Embryologically, during 7th week of intrauterine life, forearm flexor muscles develop from a mesodermal condensation of dorsolateral cells of somite’s which then migrate into the limb bud. Further these mesenchyme cells undergo division and form superficial and deep group of flexor muscles of forearm. During development if an additional rift is present in the superficial forearm flexor mass, then this develops into additional tendon of PL [4]. Morphogenetically, development of tendon and muscle of PL was regulated by HOX gene [5].

PL is a muscle with short belly and long tendon, so it is phylogenetically considered as a retrogressive muscle. And its absence in humans is common. Going back to evolution, PL was well developed in the species who used their forelimbs for walking and weight bearing. So, it was well developed in mammals [6]. While according to some other researches, PL is well developed in species with a significantly higher ratio of upper limb weight to body weight. This ratio is very low in humans and hence PL is less developed and also its function is accessory. As the species evolved, forelimbs too evolved to a prehensile organ. Long flexor muscles of forearm began to undergo partial atrophy caudocranially [7]. And intrinsic muscles of hand took over the functions of PL. This resulted in partial degradation of PL and was replaced by fibroaponeurotic palmar aponeurosis. Further with the evolution of bipedal gait, degeneration of PL continued. PL finally evolved as a muscle with small belly and long tendon. Its function became rudimentary. Now it functions as accessory flexor for wrist and metacarpophalangeal joints. It helps in slight amplification of palmar grip. It acts as an anchor of palmar fascia. It tauts the skin and palmar fascia of hand. And therefore, shear the forces to palmar aponeurosis in distal direction. It may assist in thumb abduction movement.

PL has great clinical importance. It is used for cosmetic and reconstructive purposes. Plastic surgeons use it for tendon transplantation.
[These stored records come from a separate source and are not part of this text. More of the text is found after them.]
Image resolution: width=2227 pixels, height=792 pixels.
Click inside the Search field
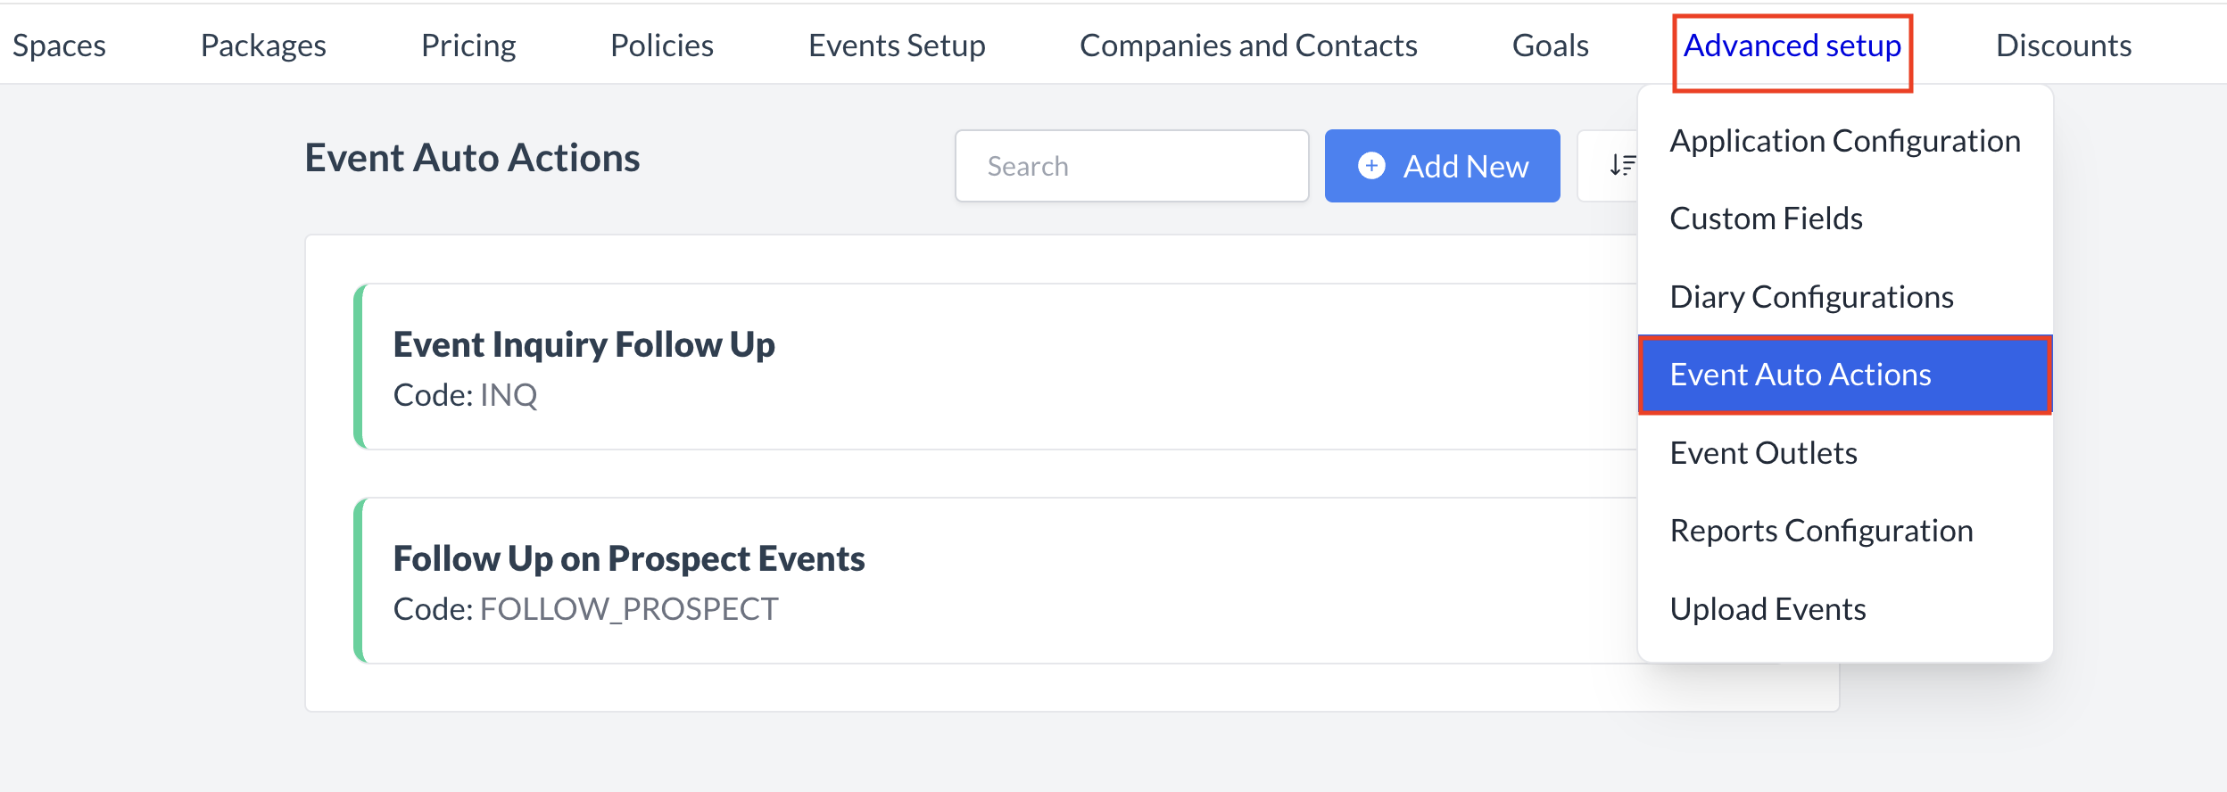(x=1131, y=165)
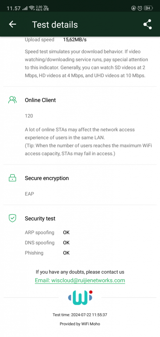Screen dimensions: 160x337
Task: Tap the Test details title
Action: (55, 24)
Otorhinolaryngologists and ophthalmologists use this tendon as graft for surgeries like lip augmentation, ptosis correction and treatment of facial paralysis [8]. It is preferred as tendon donor because it is easily approachable (because of its superficial location) and it satisfies the criteria of required diameter, length and availability and can be used without leading to any complication or malfunctioning. It also helps in recognizing median nerve during surgeries.

Variants of PL can cause Volkmann’s ischemic contracture, Carpal tunnel syndrome, Guyon’s syndrome and Dupuytren’s contracture due to compactness of tendons n nerves in anterior compartment of forearm. This leads to pain and numbness in the region of median nerve in hand and ape-thumb like deformity. Person having PL variation have pain in wrist on doing repetitive hand movement (like mechanics) due to median nerve compression. Anomalies of PL makes electro-myographical studies of median nerve at wrist and in endoscopic wrist procedures difficult [9]. According to some studies variants of PL can increase the pinch strength of fingers of hand [10].

Conclusion

Knowledge of variations of PL variations is crucial not only for the anatomists but also plastic surgeons, pain physicians, radiologists and orthopedists for correct diagnosis and treatment of disease or trauma of forearm and hand. Understanding of presence or absence or anomalies of PL is not only important for medical professionals but also for evolutionary biologists.